Jean-David Morvan et Pierre Dawance proposent une réinterprétation audacieuse de Pour qui sonne le glas, le chef-d’œuvre d’Ernest Hemingway. Leur adaptation en bande dessinée, fruit de trois années de travail et de 400 crayons usés, plonge le lecteur dans la guerre civile espagnole à travers le regard de Robert Jordan, un enseignant américain engagé dans les Brigades internationales. Le graphisme, à la fois explosif et délicat, déroute dans un premier temps avant de captiver par sa puissance narrative. L’œuvre rend hommage à l’esprit du roman original tout en offrant une lecture visuelle et émotionnelle renouvelée.

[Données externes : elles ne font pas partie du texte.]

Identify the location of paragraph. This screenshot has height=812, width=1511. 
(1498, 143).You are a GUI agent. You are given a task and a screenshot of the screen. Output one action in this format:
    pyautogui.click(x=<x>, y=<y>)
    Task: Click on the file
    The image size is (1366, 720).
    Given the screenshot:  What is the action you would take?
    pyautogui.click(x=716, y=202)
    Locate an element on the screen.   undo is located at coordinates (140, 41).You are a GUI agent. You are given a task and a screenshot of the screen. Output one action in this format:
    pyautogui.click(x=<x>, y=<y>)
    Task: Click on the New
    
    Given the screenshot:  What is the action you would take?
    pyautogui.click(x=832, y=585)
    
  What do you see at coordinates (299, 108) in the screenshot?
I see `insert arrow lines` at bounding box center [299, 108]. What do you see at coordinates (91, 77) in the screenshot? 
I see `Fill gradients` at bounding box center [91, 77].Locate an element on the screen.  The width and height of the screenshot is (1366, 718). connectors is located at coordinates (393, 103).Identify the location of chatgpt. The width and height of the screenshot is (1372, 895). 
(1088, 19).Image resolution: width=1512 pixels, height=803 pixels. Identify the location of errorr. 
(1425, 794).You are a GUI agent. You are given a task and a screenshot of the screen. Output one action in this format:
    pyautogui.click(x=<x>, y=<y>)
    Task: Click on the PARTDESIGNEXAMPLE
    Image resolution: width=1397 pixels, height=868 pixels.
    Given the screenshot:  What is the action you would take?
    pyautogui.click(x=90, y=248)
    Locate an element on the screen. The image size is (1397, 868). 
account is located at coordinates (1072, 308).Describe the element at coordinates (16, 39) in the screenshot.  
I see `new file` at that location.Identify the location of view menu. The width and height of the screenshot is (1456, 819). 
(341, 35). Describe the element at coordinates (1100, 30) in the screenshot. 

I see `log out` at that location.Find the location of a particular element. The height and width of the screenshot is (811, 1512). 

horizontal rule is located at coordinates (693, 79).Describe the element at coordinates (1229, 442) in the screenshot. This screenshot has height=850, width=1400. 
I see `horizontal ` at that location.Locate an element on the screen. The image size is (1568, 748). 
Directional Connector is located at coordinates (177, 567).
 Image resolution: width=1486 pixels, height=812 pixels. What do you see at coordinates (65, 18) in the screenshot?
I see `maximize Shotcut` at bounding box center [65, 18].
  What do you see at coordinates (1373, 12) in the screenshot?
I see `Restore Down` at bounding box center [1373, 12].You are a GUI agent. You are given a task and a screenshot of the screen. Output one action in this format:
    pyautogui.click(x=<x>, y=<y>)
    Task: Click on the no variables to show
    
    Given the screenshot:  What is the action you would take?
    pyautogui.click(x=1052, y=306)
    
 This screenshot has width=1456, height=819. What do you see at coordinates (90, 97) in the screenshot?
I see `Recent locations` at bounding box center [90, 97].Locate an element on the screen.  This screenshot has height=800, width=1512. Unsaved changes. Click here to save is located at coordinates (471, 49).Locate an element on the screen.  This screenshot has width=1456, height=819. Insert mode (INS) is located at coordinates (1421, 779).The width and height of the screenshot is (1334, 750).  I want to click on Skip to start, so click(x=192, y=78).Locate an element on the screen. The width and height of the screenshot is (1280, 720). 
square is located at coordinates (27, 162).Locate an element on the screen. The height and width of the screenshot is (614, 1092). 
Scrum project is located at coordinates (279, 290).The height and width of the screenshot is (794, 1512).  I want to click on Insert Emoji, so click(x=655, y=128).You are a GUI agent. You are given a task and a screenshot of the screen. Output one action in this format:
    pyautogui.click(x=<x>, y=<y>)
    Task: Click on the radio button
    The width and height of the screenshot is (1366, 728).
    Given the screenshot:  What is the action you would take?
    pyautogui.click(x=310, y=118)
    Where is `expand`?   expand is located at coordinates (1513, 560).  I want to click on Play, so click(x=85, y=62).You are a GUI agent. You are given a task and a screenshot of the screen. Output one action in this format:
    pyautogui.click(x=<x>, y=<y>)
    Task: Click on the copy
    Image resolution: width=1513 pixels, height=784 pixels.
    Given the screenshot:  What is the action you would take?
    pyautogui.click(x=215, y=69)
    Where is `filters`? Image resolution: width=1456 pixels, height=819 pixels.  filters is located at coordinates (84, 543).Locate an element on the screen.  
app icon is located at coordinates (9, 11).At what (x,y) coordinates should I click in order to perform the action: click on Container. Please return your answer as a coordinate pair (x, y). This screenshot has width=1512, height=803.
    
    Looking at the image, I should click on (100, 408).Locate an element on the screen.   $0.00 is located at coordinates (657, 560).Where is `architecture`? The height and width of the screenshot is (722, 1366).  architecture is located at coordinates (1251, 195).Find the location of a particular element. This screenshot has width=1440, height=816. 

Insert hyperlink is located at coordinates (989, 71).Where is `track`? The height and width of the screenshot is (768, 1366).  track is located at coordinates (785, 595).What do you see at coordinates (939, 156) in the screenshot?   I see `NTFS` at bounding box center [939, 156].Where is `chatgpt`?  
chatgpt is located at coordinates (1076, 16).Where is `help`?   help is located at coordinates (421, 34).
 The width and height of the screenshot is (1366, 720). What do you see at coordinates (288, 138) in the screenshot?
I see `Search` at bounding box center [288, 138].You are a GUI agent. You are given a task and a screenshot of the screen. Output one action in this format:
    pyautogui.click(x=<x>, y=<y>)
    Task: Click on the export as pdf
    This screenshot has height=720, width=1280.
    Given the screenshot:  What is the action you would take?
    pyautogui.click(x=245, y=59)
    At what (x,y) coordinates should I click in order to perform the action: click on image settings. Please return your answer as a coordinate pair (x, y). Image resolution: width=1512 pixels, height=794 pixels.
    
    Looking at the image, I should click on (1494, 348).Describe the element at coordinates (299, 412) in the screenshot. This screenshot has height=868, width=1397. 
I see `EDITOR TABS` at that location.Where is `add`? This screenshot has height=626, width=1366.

Amaury Bündgen, déjà reconnu pour Vertigéo, signe avec Deter une plongée envoûtante dans l’univers de la dark fantasy. L’histoire met en scène une créature monstrueuse, Deter, qui retourne dans un château pour réclamer une dette. Entre batailles épiques et clins d’œil à la fantasy classique, l’album se distingue par son esthétique en noir et blanc et son hommage aux « héros monolithiques ». Bündgen y mêle avec habileté action, poésie et une réflexion sur la rédemption, le tout porté par un dessin épuré et évocateur.

Ces trois romans graphiques illustrent la vitalité actuelle de la bande dessinée française, capable de mêler hommage littéraire, engagement artistique et innovation visuelle. Pour qui sonne le glas s’impose comme une relecture audacieuse d’un monument de la littérature, tandis que Deter confirme le talent d’Amaury Bündgen pour les récits sombres et poétiques. Enfin, Criticopolis offre une satire aussi pertinente que jubilatoire, révélant les tensions d’un milieu où l’art et les rivalités personnelles s’entremêlent. Ces albums, par leur diversité et leur ambition, confirment que la BD française n’a rien perdu de sa force d’innovation et de son audace narrative.